_WORK TO DO:_
Copy everything from "Water conducts electricity, which" down to "parts get damaged." in the passage on flood damage to HVAC systems, substituting "electric" for "electrical".

_DOCUMENT SEGMENT:_

[start]

Water conducts electricity, which means it can connect parts of an electrical circuit that shouldn't be connected. Such a short-circuit fault can fry your system and disable some of its parts. HVAC system contains many electrical parts. Examples include outdoor fan motor, compressor, timer, transformers, wires and many others. The extent of the flood determines which of these parts get damaged.
For this reason, it's advisable to shut off power to the unit during and after a flood if its location is flooded. Have an HVAC technician inspect the unit and make the necessary repairs before using it again.
Most metals are susceptible to corrosion. Water or moisture accelerates corrosion, which means the metallic parts of your HVAC unit are likely to be corroded after being exposed to water. Corrosion deteriorates the metal components and accelerates their wear and tear; this reduces the efficiency of the unit.
Corrosion damage may not be immediately apparent, but it is likely to occur if the unit isn't promptly cleaned and dried. The longer water stagnates in the unit, the higher the chances of corrosion. This is another reason you shouldn't delay calling a technician if your HVAC unit is exposed to water.
Damage from flooding isn't just due to the water alone. A typical flood carries with it mud and other debris that can also damage the unit. The debris will clog the internal components of the unit and prevent them from operating at peak efficiency. For example, the air filters can be clogged with mud and prevent them from operating normally. Cleaning or replacing the filters after the flood is mandatory.
Talk to a technician about the measures of shielding your HVAC system from the effects of floods and storms. You will also need the technician's expertise in cleaning and servicing the system if it has been exposed to floodwater and debris.

[end]

_PROVIDED MATERIAL:_
[start]

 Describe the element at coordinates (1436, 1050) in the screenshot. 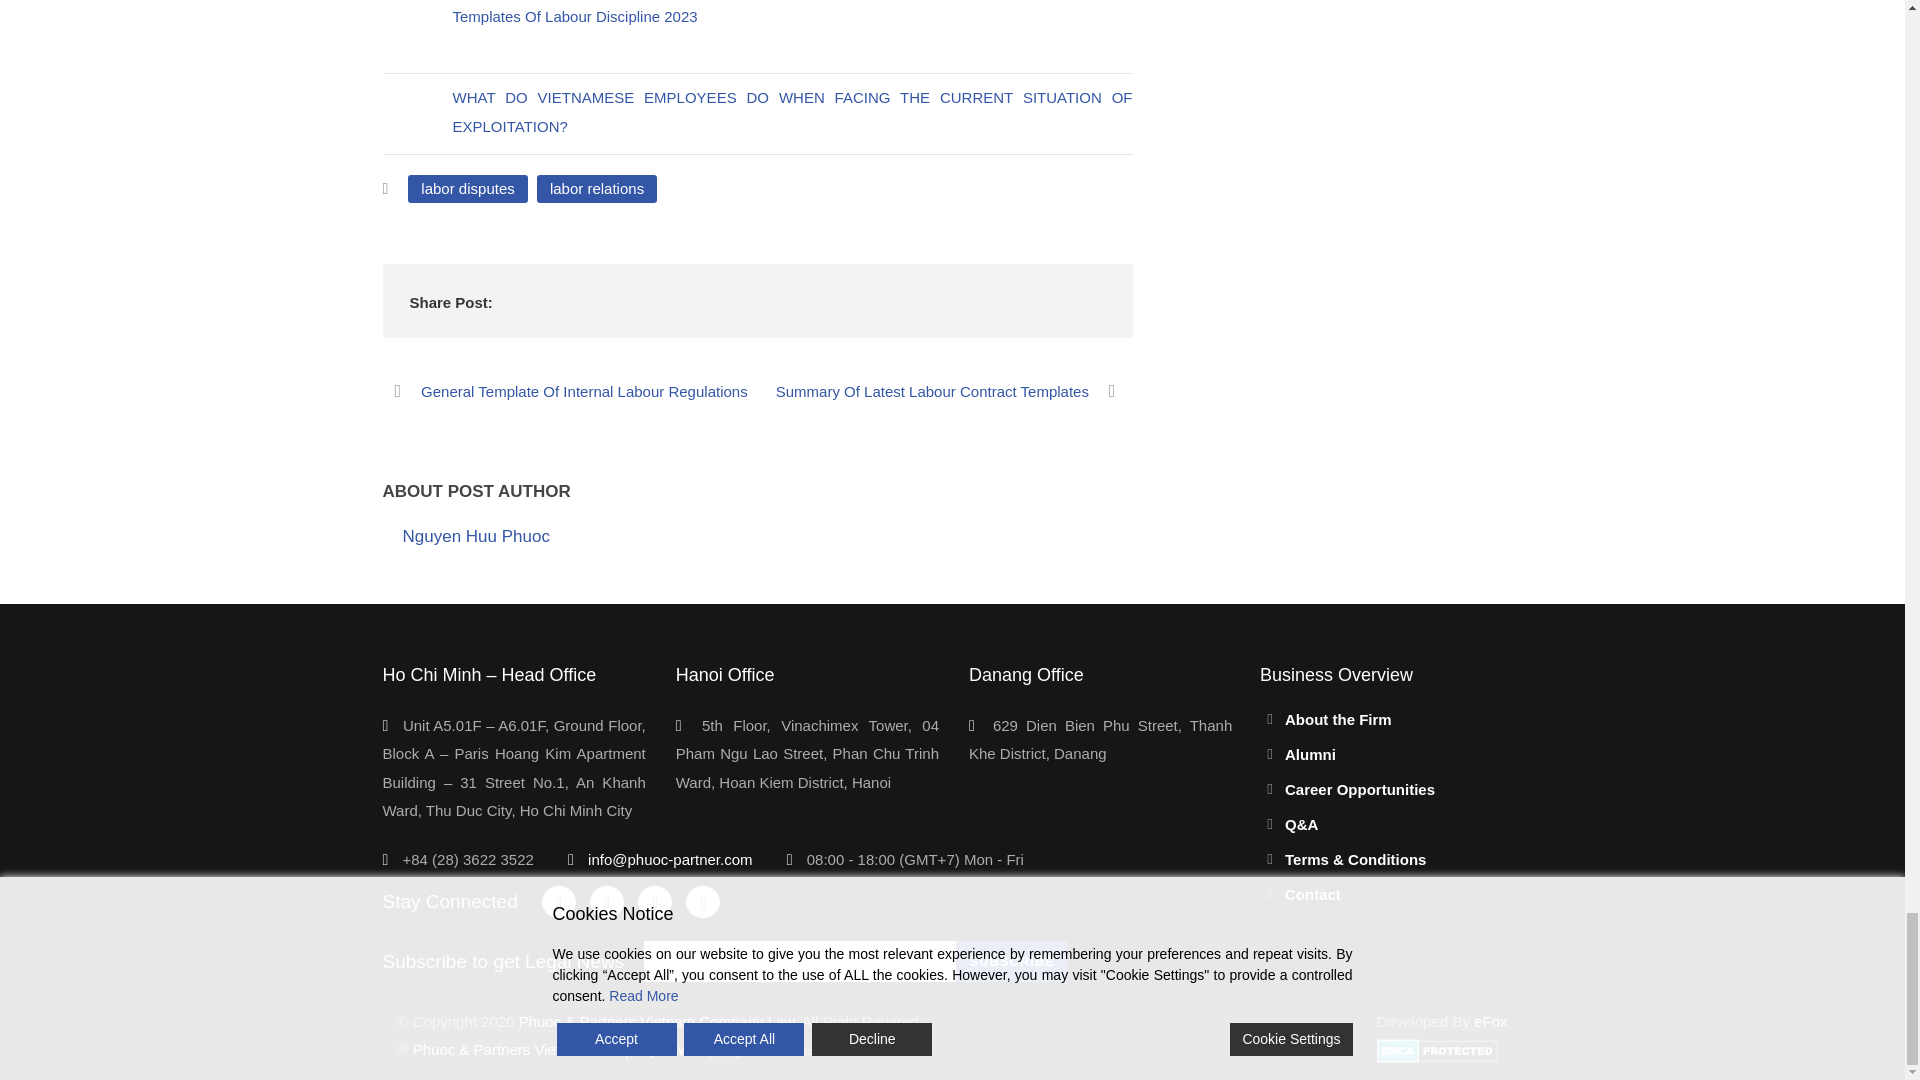

I see `DMCA.com Protection Status` at that location.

[end]

_EXERCISE RESPONSE:_
Water conducts electricity, which means it can connect parts of an electric circuit that shouldn't be connected. Such a short-circuit fault can fry your system and disable some of its parts. HVAC system contains many electric parts. Examples include outdoor fan motor, compressor, timer, transformers, wires and many others. The extent of the flood determines which of these parts get damaged.